Aşağıda camlardaki termal kırılma risklerini anlatan metni, son cümlesinin ardından devam ettirir misiniz?

Verilen Metin:
"""

Montaj tasarımı ve montaj uygulamasından kaynaklı gerilimlere gelince: Cam kenarlarının yarı kapaklı ya da dört kenar kapaklı sisteme mi monte edileceği, bir doğrama içine mi monte edileceği ya da kenarlarının hangi oranda açıta kalacağı gibi olgular, camın doğrama ya da kapaklara değip değmediği, cam üzerine sonradan film çekilmesi vb.leri  termal kırılma riski açısından önemlidir. Çünkü bu olguların her biri cam üzerine düşen ısının cam yüzeyinde farklı bölgelere farklı ya da dengeli yansımasına neden olacaktır. Binada takılı cam yüzeyinde bazı bölgeler daha fazla ısınır diğer bölgeler gölgede kalırsa bu farklılık bir termal gerilime ve bu nedenle kırılmalara neden olabilir. Eğer camda kenar işleme kusurları varsa ya da temper prosesinde cam yüzeyindeki gerilim fazlaysa bunlar kırılma riskini ayrıca arttıracaktır.
Gölgelemeden kaynaklı termal kırılma risklerine sebep olan mimari tasarım hataları da söz konusudur. Bina tasarımından kaynaklı kısmi gölgelemeli bölgeler her zaman termal kırılma riski taşıyacaktır. Kör cephe tasarımı, bina cephesinde camların bir kısmının vizyon bir kısmının parapet   şeklinde tasarlanması, arka plandaki hava sirkülasyonu mesafelerinin ya da arkadaki yalıtım malzemelerinin kalınlık ve renk farklarının yaratacağı gerilimler, hatta binaya yerleşim sonrasında cam yüzeyinin bir kısmının eşyalarla kapatılması diğer kısmının açıkta kalması gibi ısı farklarına neden olabilecek pek çok şey termal kırılmaya neden olacak etkenlerdendir.

"""

Bir veri kaynağından alınan kayıtlar:
"""

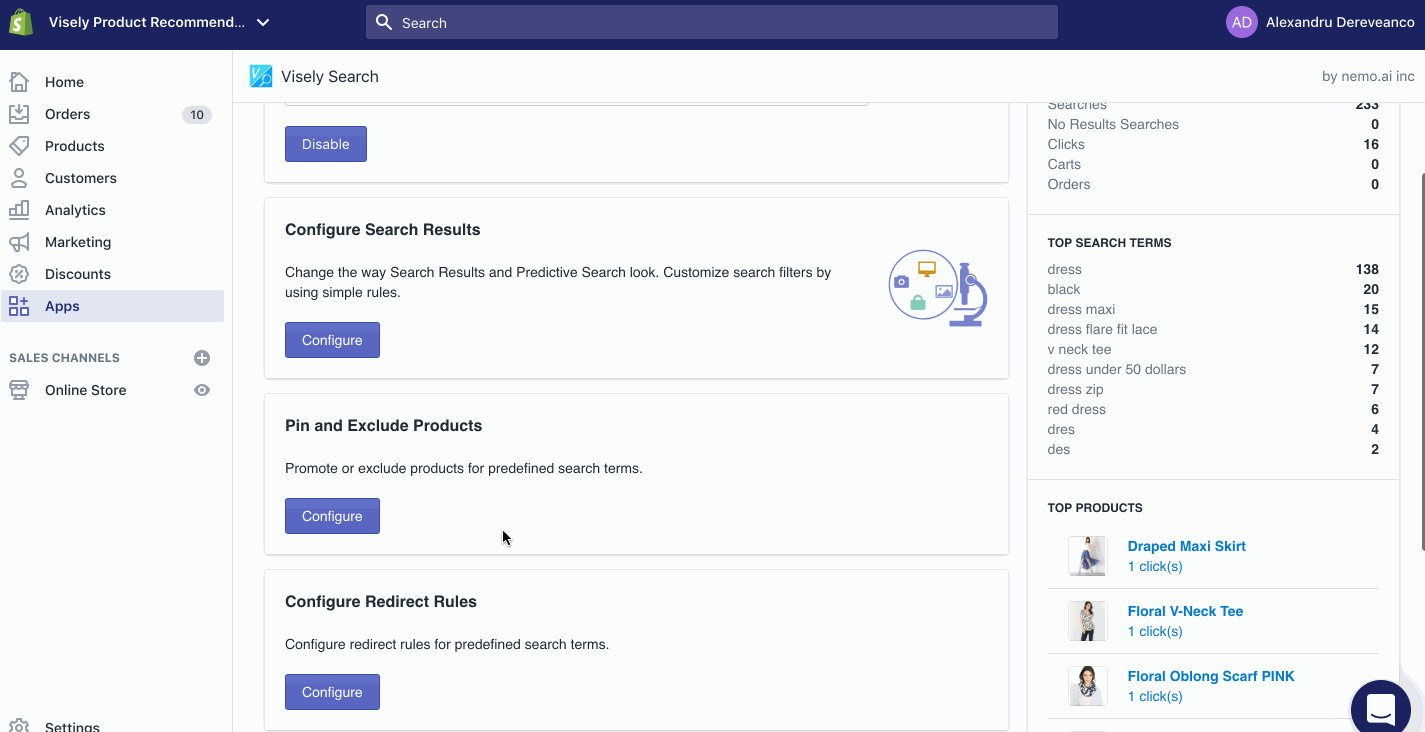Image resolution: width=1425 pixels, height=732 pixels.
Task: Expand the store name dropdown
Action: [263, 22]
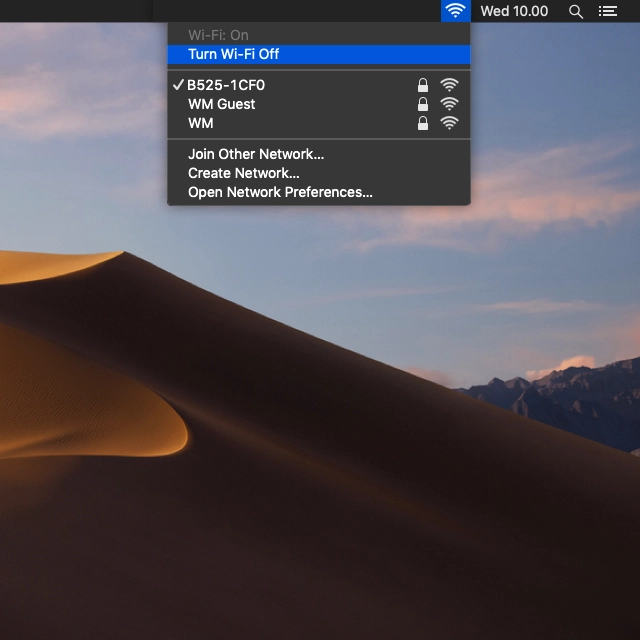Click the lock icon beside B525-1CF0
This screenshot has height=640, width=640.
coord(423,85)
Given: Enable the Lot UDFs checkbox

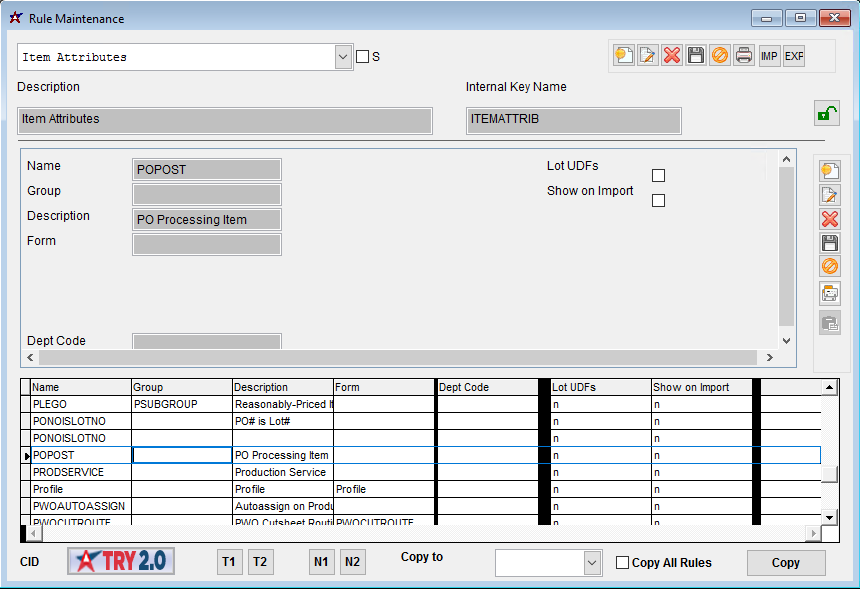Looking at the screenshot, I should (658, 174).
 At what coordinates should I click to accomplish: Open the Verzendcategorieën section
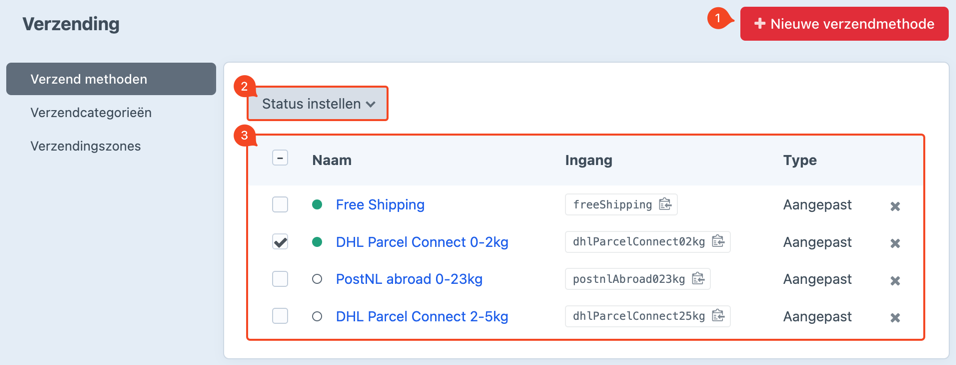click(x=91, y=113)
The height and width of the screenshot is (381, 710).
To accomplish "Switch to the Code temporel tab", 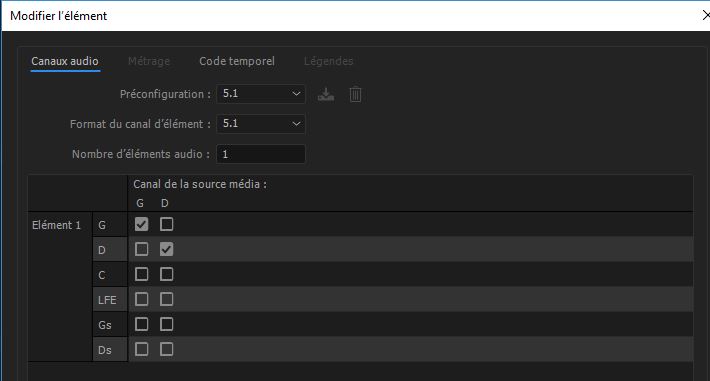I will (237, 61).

"""

Çözümlü Alıştırma:
Bunların bir kısmının cam işleme tesisleri ile sözleşme yapılırken ilgili tarafa aktarılması gereklidir. Ancak ne yazık ki, cam işleme tesisine sadece üreteceği camın rengi, türü, kalınlığı gibi en temel bilgilerin verilmesi yeterli görülmekte, diğer bilgiler alüminyum firması ya da mimari tasarım tarafını ilgilendirir sanılmaktadır. Profesyonel olmayan bu tür yaklaşımlar sonradan tarafları ciddi sorunlarla karşı karşıya bırakmaktadır.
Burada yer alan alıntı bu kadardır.